PROVIDED PASSAGE |
With “Oboe Overload” ICE doubles the double-reed pleasure

Sun Feb 14, 2010 at 1:57 pm

By Dennis Polkow

The stalwart sound of the oboe propelled it to the head of the woodwind section where to this day, it sounds the pitch that ensembles and orchestras tune to.

And yet, as the most exposed double-reed beast of the wind family, the oboe requires its practitioners to master the art of controlling not one, but two unpredictable reeds at the same time, but also to become experts at carving those reeds to precise, personal specifications of one’s own embouchure, air pressure abilities, and preferred personal timbre.

No wonder oboists have been the traditional butt of instrumental jokes and yet, when it all comes together, there are few sounds more compelling than that of a virtuoso oboist who has managed to tame the beast.

If one double reed is good, then two double reeds are quadruple the fun was the apparent logic behind Friday evening’s “Oboe Overload” concert presented by the International Contemporary Ensemble — ICE, for short — at the Museum of Contemporary Photography. Nick Masterson and James Austin Smith were the perfect oboe advocates, both as alternating soloists and as worthy protagonists in a diverse, hour-long intermission-less concert of contemporary oboe music.

It is difficult to imagine how radical Christian Wolff’s for 1, 2, or 3 people would have sounded more than 45 years ago with its use of multiphonics, long silences and performer theatrics that include foot stomps and scraping the music stand.  This may have been extreme stuff back in 1964, but such affectations for their own sake come across rather old hat now.  Underlying these gestures are chromatic cells that tend to climax upward and never really develop or manage to get off the ground.

Luciano Berio began his series of solo instrumental pieces called Sequenzas back in 1958 and continued to compose as well as revise earlier versions of these throughout his life.  Sequenza VIIa is a 2000 revision of his 1969 solo oboe piece Sequenza VII, here performed by Austin Smith.

The newer version requires the performer to play against a pre-recorded pedal point of himself and elaborate upon same at times in an improvisational-like manner.  Like the Wolff piece, the motivic material is chromatic but because of the pedal point, its tonal center remains constantly in our ear.  The gestures are developed into more elaborate lines and tend to climax on tritones achieved against the pedal point or overtones exaggerated by the use of multiphonics.

EXERCISE REQUIREMENTS |
**1.** Retype everything in the oboe concert review from "No wonder oboists" down to "tame the beast.".
**2.** Extend the review of the "Oboe Overload" concert, picking up after its final sentence.
The data that follows is taken from a different source than the concert review.

SOURCE MATERIAL |

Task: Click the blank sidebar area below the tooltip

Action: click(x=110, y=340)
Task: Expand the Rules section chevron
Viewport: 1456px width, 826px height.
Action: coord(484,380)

ANSWERS PER TASK |
**1.**
No wonder oboists have been the traditional butt of instrumental jokes and yet, when it all comes together, there are few sounds more compelling than that of a virtuoso oboist who has managed to tame the beast.

**2.**
We do not get a chance to hear much in the way of late Berio, who died in 2003, so this was a fascinating glimpse into some of his later thoughts: cross-fertilizing his earlier interest in electronic music with a series of solo pieces that he revisited and expanded later in life.

The most interesting piece on the program, however, was Jonathon Harvey’s 1987 Ricercare una melodia, which has a solo oboe (Nick Masterson, in this case) play against himself via electronic delay in ways that sometimes mirror and sometimes expand upon what has been performed.

The compelling climax occurs when the delay slows down the faux oboe to a point where it almost sounds like a hybrid between a bass clarinet and bass flute and then this unique timbre plays multiphonics which form a fascinating sonority against the “live” oboe in its natural sound habitat.

Also on the program was the second performance (the program listed it as a world premiere) of Bradley Balliett’s Slow-Burning Sarabande, which the composer himself introduced as attempting to combine both the courtly and sensual forms of the sarabande, a dance form in three with an emphasis on the second beat.  The irony here was that the constant musical colliding between Masterson and Austin Smith was such for the sarabande form to be virtually indiscernible amongst the cacophonous chatter.

The evening ended with Michael Finnissy’s Yso, a 2008 piece that has two oboes seek to recall the type of mournful Albanian folk-singing that accompanies traditional funeral processions.  Both Masterson and Austin Smith did an evocative and artful job of approximating the desolate dive-bombing glissandi that characterize this type of folk music.